There are still many millions of homeowners who are underwater, and millions of foreclosed properties yet to be sold, but the dynamics of the housing market are changing. In the past year or so, we've passed through an inflection point in which conditions have shifted from a buyer's market to a seller's market. Now, thanks to incredibly low mortgage rates, housing prices are more affordable than ever before. The psychology of the marginal buyer is slowly beginning to shift: can he or she can snag that home for less if they continue to wait, or is it better to offer full price right now? There is already plenty of anecdotal evidence of bidding wars in some areas, and that could spread to more markets over the next year.


UPDATE: The purpose of this last chart is to illustrate how home prices have come back into line with rents, further bolstering the view that market forces have moved the housing market back into a sort of equilibrium.

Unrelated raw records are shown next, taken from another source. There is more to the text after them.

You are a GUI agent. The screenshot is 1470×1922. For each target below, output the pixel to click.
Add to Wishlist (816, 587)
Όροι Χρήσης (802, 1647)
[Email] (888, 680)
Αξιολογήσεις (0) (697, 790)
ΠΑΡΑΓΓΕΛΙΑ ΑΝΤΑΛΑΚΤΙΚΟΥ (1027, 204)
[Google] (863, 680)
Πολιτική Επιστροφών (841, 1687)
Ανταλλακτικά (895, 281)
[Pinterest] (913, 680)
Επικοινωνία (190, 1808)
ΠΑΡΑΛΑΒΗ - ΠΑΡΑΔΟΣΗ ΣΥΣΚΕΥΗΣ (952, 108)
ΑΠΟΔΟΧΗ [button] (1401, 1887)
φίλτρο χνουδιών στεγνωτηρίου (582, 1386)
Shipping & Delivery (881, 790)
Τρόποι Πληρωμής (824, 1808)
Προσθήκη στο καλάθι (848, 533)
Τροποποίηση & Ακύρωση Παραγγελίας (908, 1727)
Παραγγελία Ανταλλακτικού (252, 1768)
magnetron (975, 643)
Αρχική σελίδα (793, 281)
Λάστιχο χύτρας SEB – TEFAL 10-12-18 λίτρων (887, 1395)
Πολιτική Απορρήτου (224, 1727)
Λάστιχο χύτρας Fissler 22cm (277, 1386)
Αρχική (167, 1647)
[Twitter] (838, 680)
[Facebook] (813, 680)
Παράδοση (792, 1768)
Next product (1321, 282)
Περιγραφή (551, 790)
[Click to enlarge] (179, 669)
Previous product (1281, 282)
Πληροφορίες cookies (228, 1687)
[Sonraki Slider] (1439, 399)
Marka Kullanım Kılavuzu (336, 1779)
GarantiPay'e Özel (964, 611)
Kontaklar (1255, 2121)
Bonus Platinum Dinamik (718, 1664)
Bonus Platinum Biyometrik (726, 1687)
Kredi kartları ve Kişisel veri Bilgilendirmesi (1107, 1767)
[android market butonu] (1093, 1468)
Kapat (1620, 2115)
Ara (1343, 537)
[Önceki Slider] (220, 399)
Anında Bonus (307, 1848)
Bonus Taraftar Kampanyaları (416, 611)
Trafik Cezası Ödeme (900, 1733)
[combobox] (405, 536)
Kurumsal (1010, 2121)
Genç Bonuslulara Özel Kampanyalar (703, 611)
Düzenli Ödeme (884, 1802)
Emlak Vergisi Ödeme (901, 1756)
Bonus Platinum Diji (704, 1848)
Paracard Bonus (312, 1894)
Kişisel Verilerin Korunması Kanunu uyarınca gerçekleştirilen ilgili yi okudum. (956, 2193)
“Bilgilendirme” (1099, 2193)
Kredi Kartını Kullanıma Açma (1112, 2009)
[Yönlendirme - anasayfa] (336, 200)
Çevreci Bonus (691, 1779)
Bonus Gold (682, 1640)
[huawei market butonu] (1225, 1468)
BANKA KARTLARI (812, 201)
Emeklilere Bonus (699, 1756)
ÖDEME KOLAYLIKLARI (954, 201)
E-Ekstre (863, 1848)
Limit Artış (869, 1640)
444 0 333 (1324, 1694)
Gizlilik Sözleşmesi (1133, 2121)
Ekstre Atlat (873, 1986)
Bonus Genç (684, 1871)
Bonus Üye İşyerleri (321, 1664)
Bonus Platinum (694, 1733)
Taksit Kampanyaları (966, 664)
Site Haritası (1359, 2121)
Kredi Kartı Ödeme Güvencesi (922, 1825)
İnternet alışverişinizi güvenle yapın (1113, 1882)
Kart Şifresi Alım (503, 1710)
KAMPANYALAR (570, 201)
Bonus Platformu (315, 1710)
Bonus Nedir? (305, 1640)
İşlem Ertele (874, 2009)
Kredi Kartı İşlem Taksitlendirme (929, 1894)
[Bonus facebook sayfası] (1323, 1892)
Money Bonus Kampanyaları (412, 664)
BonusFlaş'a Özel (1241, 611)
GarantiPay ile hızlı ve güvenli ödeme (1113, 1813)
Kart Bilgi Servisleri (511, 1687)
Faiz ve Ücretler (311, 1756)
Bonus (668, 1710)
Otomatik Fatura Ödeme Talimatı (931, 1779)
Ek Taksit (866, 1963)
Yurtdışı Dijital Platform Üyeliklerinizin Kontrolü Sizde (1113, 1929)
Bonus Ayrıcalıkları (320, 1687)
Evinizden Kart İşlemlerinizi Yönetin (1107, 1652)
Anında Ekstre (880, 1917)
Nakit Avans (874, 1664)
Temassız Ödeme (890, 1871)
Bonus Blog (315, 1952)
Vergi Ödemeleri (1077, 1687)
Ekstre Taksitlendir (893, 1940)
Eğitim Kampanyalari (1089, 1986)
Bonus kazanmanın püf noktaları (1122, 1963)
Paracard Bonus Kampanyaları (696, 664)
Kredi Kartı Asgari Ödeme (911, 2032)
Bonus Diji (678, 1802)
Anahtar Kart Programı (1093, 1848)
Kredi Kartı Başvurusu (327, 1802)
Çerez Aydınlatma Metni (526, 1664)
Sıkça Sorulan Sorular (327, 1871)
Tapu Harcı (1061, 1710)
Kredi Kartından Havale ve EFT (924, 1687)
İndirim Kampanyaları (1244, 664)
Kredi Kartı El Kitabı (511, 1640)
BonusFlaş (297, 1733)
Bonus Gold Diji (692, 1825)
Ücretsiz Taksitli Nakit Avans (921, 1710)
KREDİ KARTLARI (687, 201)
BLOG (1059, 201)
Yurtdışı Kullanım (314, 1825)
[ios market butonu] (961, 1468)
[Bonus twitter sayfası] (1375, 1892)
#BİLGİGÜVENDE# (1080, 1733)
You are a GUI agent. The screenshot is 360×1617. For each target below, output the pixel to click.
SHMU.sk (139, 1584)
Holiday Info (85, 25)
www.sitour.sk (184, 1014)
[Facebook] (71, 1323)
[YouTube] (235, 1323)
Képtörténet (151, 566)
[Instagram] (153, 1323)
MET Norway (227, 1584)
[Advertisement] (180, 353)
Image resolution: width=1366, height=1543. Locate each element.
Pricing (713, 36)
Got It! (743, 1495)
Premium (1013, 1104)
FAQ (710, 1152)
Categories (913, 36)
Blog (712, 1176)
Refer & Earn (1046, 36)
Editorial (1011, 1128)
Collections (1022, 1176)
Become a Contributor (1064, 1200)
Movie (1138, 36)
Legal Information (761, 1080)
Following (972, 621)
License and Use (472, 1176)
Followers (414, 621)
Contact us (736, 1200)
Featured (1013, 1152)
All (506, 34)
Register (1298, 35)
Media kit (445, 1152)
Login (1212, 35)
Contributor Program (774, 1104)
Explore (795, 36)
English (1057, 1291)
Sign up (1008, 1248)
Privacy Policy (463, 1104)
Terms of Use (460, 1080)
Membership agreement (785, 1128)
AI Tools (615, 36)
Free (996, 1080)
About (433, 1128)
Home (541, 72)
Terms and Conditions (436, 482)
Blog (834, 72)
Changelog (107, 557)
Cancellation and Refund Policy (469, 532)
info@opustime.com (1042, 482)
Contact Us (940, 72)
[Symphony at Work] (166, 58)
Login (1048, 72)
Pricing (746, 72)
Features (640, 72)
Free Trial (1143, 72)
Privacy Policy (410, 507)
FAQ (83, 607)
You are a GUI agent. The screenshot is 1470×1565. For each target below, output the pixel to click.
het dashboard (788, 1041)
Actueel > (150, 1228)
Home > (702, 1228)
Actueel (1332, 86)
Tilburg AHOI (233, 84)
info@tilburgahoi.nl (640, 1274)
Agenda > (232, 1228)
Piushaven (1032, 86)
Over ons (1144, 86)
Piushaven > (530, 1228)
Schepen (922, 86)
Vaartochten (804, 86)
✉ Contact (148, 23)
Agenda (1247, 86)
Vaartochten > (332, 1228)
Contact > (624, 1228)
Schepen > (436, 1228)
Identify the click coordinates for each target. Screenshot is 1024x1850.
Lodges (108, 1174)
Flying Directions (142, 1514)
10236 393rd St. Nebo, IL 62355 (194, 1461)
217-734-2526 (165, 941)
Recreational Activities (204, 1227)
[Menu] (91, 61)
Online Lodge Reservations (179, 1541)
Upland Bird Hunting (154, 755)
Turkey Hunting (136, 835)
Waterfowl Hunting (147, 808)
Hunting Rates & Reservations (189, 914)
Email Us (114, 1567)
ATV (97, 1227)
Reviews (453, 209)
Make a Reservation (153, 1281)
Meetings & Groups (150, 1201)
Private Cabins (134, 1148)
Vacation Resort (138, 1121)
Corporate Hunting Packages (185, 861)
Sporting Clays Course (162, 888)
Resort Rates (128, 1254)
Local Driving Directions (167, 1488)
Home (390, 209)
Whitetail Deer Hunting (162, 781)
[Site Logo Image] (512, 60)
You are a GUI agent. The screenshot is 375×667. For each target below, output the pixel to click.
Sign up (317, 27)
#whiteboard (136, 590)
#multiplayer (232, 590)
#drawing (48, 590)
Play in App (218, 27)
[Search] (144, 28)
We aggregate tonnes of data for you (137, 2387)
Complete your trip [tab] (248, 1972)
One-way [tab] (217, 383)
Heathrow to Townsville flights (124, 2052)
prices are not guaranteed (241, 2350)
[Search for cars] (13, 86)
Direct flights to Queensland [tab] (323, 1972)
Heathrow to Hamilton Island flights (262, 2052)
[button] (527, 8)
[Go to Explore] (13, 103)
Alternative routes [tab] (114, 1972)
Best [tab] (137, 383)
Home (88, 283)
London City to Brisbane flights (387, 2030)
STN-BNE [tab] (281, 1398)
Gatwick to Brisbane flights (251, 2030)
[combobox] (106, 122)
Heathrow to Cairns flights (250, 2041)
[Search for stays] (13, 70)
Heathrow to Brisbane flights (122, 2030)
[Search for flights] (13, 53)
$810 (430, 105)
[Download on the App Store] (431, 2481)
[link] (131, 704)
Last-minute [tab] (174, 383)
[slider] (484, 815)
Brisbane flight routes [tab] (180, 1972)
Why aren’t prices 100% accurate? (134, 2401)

The myth of the "balanced approach" to fiscal policy

Glenn Hubbard and Tim Kane recently launched a new blog, "Balance: Why Great Powers Lose It and How America Can Regain It," that looks very promising. Here's an excerpt from their opening essay:

... we have two political parties and two approaches to the trillion-dollar budget deficit. The liberal approach is to raise taxes and the conservative approach is to slow the growth of government expenditures.
A smarter concept of fiscal policy balance is one that prioritizes outcomes (more jobs, faster growth, less poverty) over inputs. The goal of good fiscal policy is less about equating revenue with outlays and more about the fiscal mix which optimizes long-term prosperity. The fact that the liberal “War on Poverty” launched half a century ago has failed to make a dent in poverty is a sign of the government’s imbalanced thinking. Balance means putting incentives for job creation first, not good intentions to alleviate suffering.
This growth-oriented approach makes a lot of sense, and we can already see how. As the chart below shows, tax revenues have been rising for more than two years, without any increase in tax rates, and even though this recovery has been the weakest on record; revenues are up because more people are working, incomes are rising, and corporate profits are strong. Revenues always rise in a recovery, and the stronger the recovery, the more they rise. Meanwhile, federal spending has been almost flat since the recession ended, thanks largely to Congressional gridlock. (Though this happy combination is not likely to persist much longer if entitlement programs are not cut back.) For now, the result is a welcome decline in the deficit as a percent of GDP, from a high of 10.5% at the end of 2009, to 8.5% today. We have also seen a welcome decline in spending as a percent of GDP, from a high of 25.2% in Q3/09 to 23.5% today. Much more remains to be done, but it is not impossible at all.